Material supplied:
============
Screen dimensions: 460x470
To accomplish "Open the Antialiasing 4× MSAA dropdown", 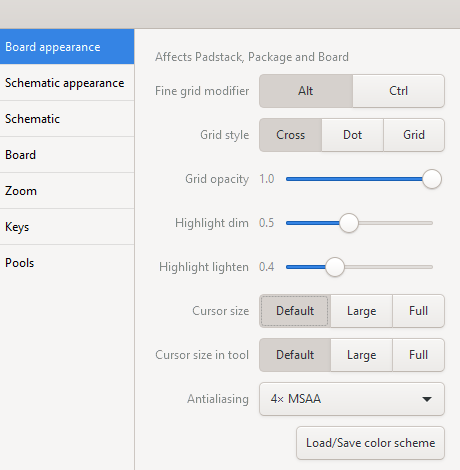I will (x=352, y=399).
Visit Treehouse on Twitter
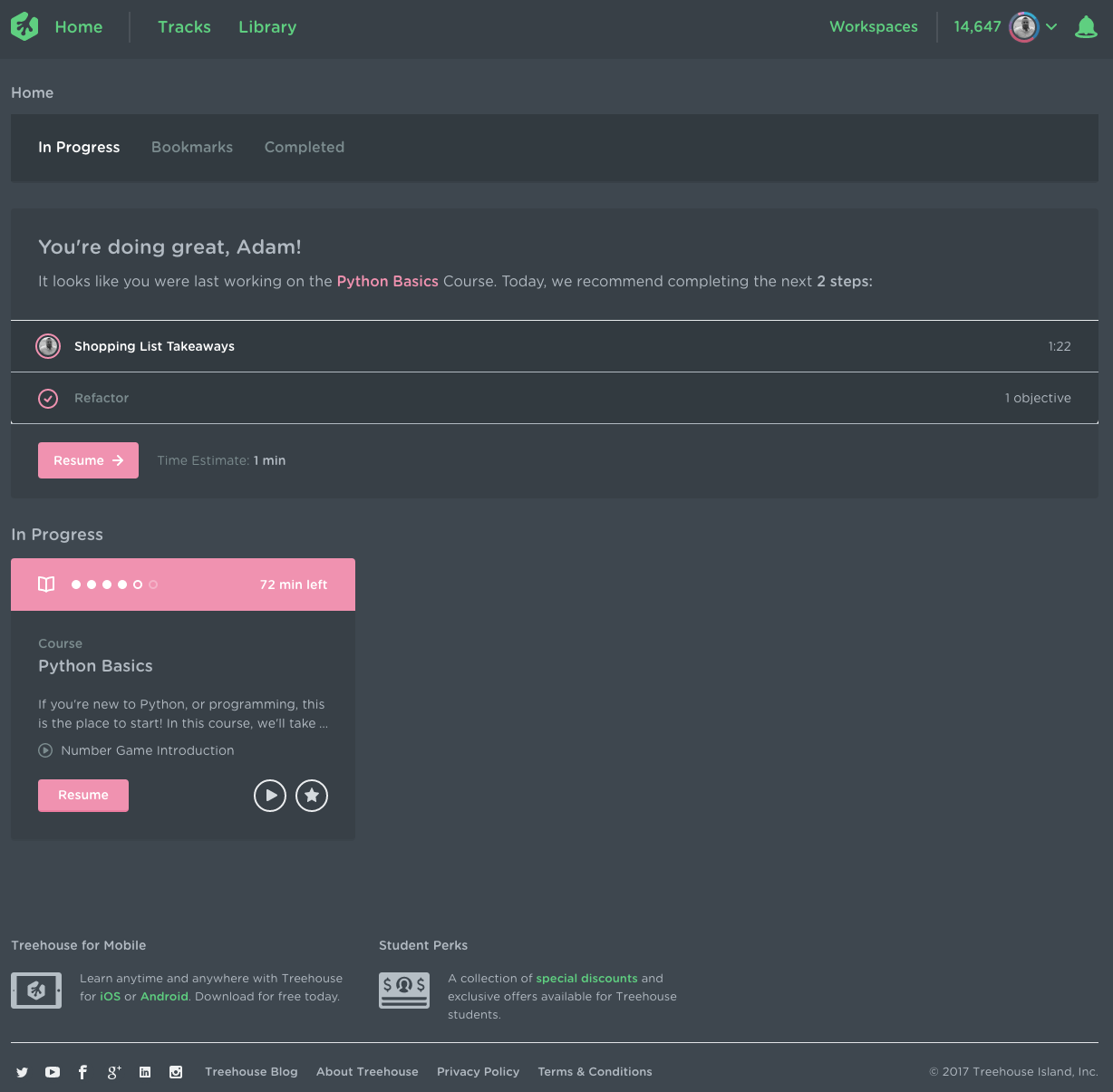Screen dimensions: 1113x1092 point(23,1072)
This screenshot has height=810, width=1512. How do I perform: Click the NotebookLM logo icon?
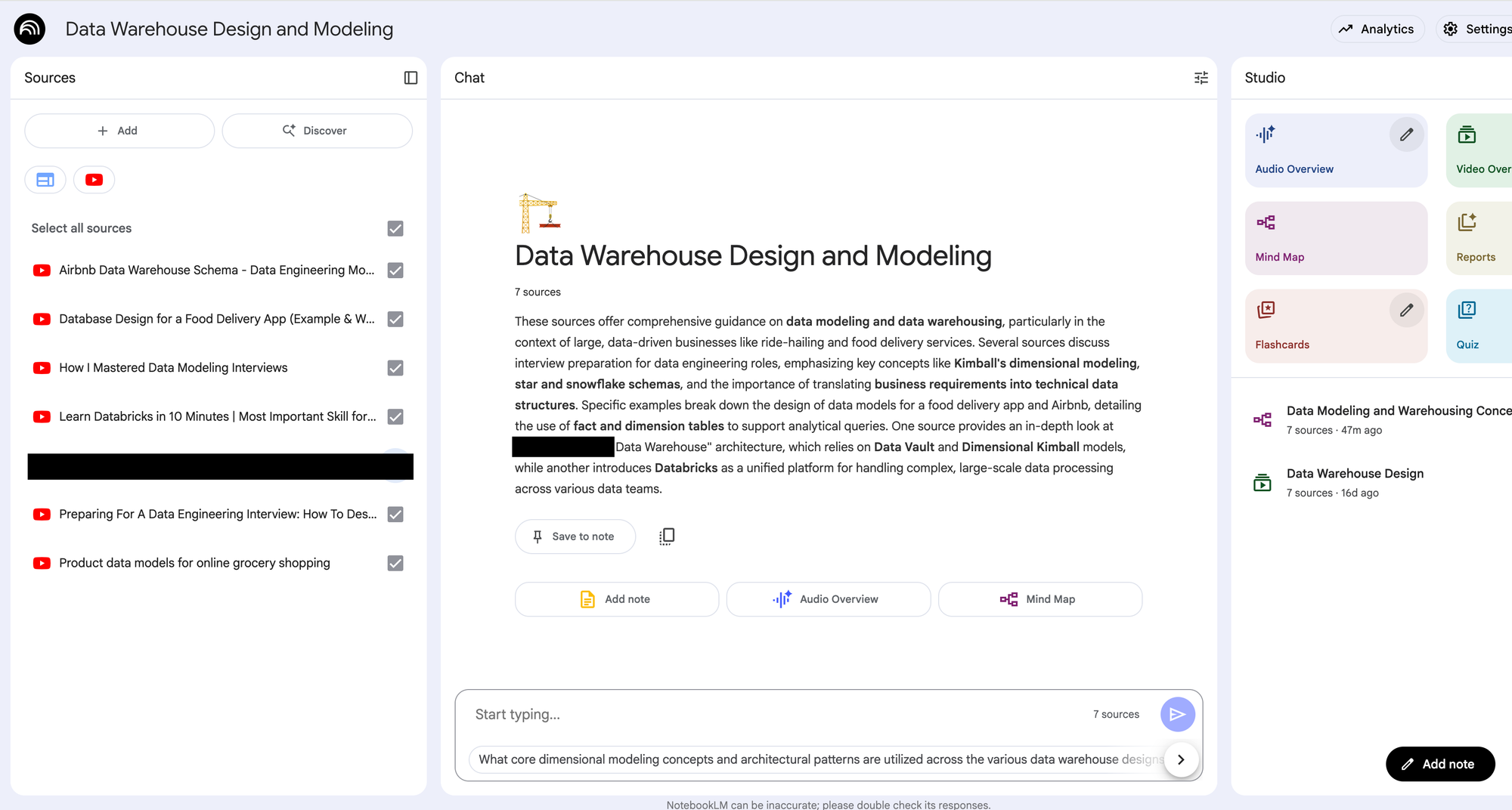coord(29,29)
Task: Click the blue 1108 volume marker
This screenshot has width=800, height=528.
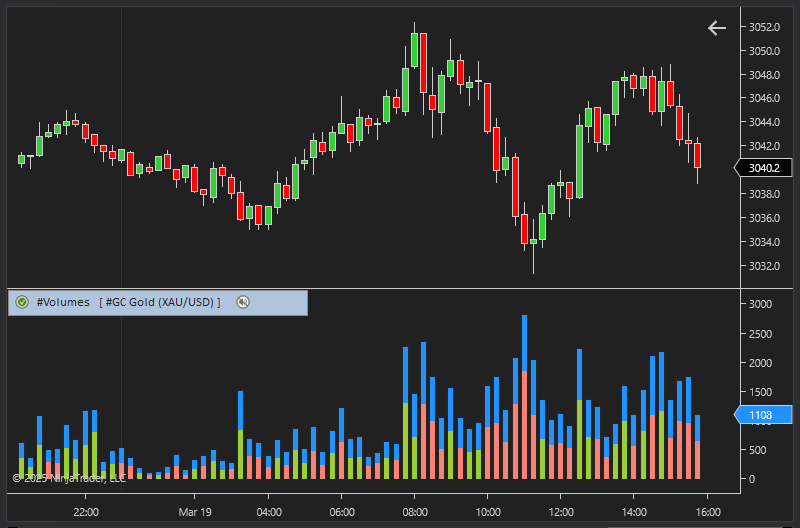Action: coord(764,415)
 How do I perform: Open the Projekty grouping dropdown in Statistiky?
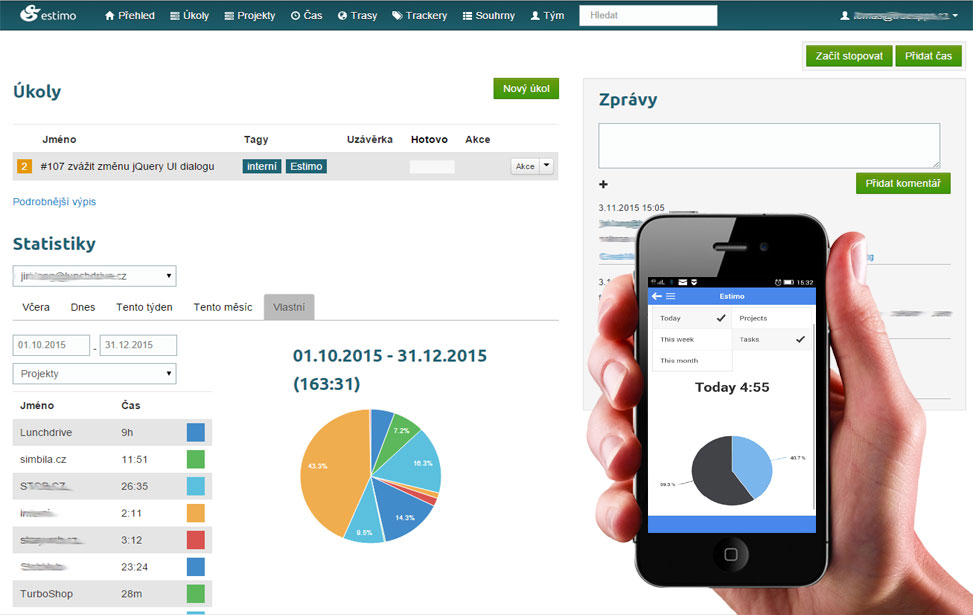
============
The required output is the lines from the one containing "Task: Click the blue 1108 volume marker" through the end of the data, printed exactly, with no pictures.

Task: Click the blue 1108 volume marker
This screenshot has width=800, height=528.
Action: coord(764,415)
 How do I perform: Open the Projekty grouping dropdown in Statistiky?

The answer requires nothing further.